Source excerpt →

---+---

Originally Posted by Wanabee Kiwi 
for those who want a PDF copy of the article, PM Me your email address. I just convinced my old man to go and scan the articles for me 


PM sent


----------



## Drifter Steve (Dec 11, 2006)

Wanabee Kiwi said:


> for those who want a PDF copy of the article, PM Me your email address. I just convinced my old man to go and scan the articles for me :smokin:


pm sent opcorn:


----------



## MahdiTKD (Nov 5, 2007)

Wanabee Kiwi said:


> for those who want a PDF copy of the article, PM Me your email address. I just convinced my old man to go and scan the articles for me :smokin:


PM Sent


----------



## bonzelite (May 14, 2006)

To even get such press, on a cover story of Top Gear, with Nissan's GT-R posed against a Scuderia, is a gigantic thumbs up --even if the R35 loses. 

And if the R35 is on par, the whole power/weight ratio issue will be forever dead and will silence the many still clinging to hope that the GT-R falters. 

This ought to be good no matter the outcome. It's Nissan's time to shine --it wins even if it loses.

---+---

Information given →
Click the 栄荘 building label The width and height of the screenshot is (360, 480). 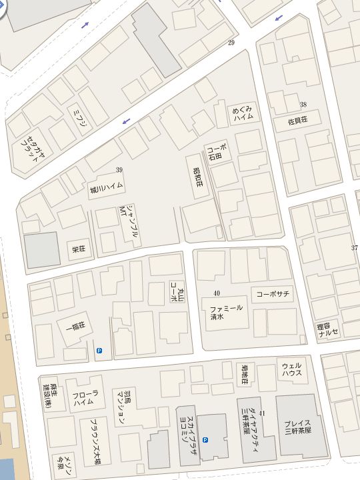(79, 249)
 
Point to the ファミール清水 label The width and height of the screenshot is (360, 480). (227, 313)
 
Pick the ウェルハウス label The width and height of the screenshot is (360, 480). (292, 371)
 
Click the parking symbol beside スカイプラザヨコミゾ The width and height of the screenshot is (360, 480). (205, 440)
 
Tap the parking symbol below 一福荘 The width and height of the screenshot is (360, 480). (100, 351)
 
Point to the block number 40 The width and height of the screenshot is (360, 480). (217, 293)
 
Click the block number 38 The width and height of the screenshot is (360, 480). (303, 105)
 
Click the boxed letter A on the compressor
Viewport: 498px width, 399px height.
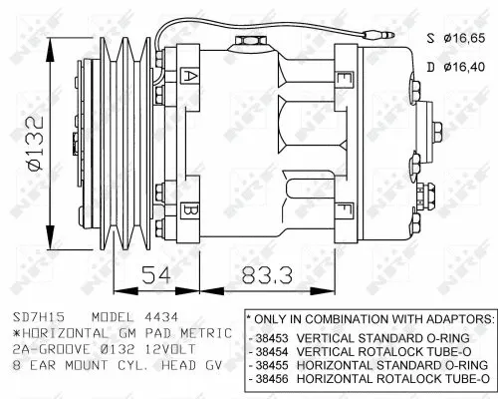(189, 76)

---+---

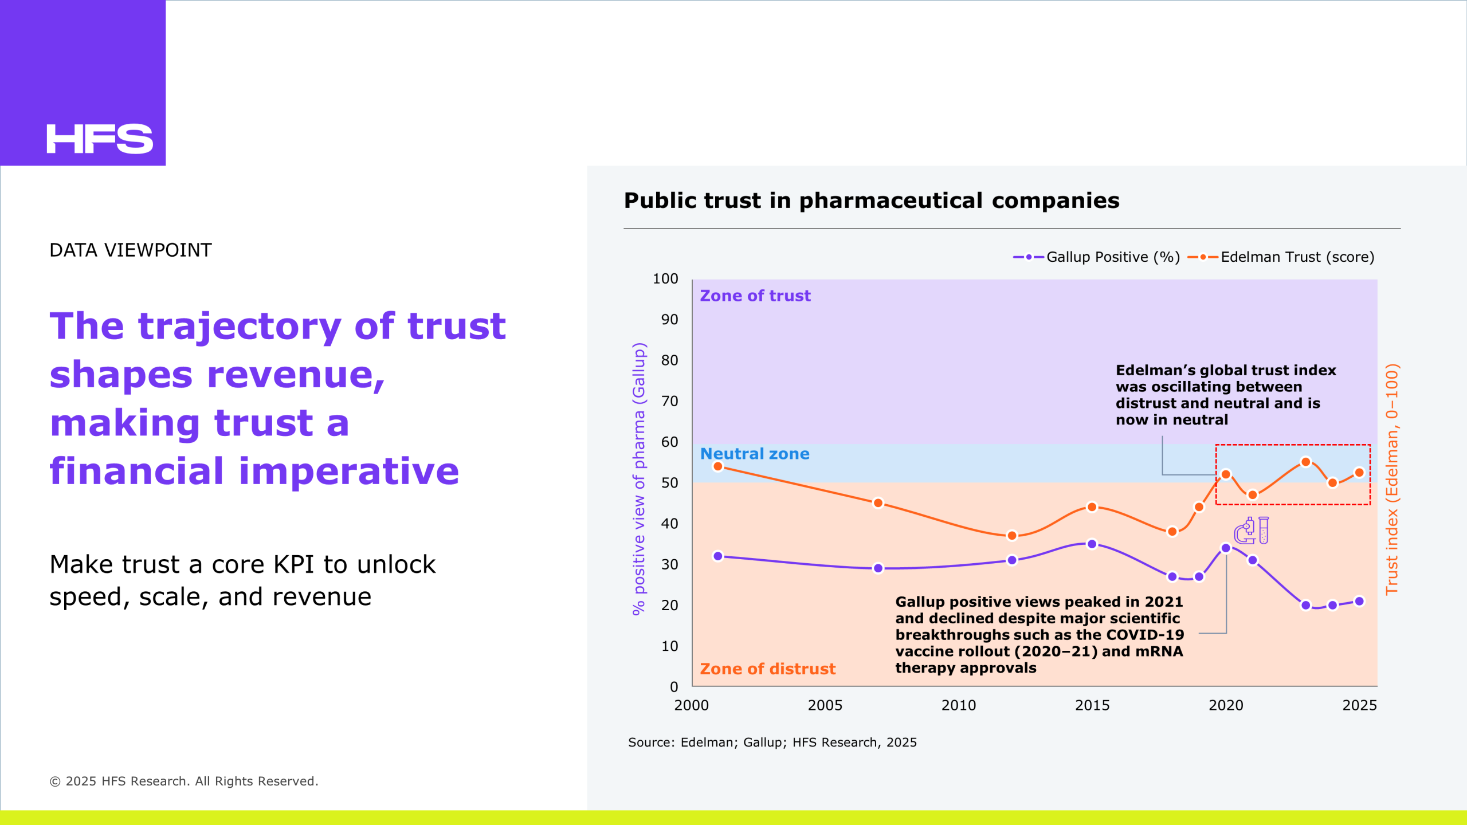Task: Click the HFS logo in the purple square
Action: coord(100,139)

---+---

Objectives →
1. Extract from the forum thread the passage between "Originally Posted by" and "(Dec 11, 2006)", inclusive.
2. Pick out each line of the records that contains the string "symbol", matching case exactly.
The forum thread and the records come from unrelated sources.

Written answers →
1.
Originally Posted by Wanabee Kiwi 
for those who want a PDF copy of the article, PM Me your email address. I just convinced my old man to go and scan the articles for me 


PM sent


----------



## Drifter Steve (Dec 11, 2006)

2.
Click the parking symbol beside スカイプラザヨコミゾ The width and height of the screenshot is (360, 480). (205, 440)
Tap the parking symbol below 一福荘 The width and height of the screenshot is (360, 480). (100, 351)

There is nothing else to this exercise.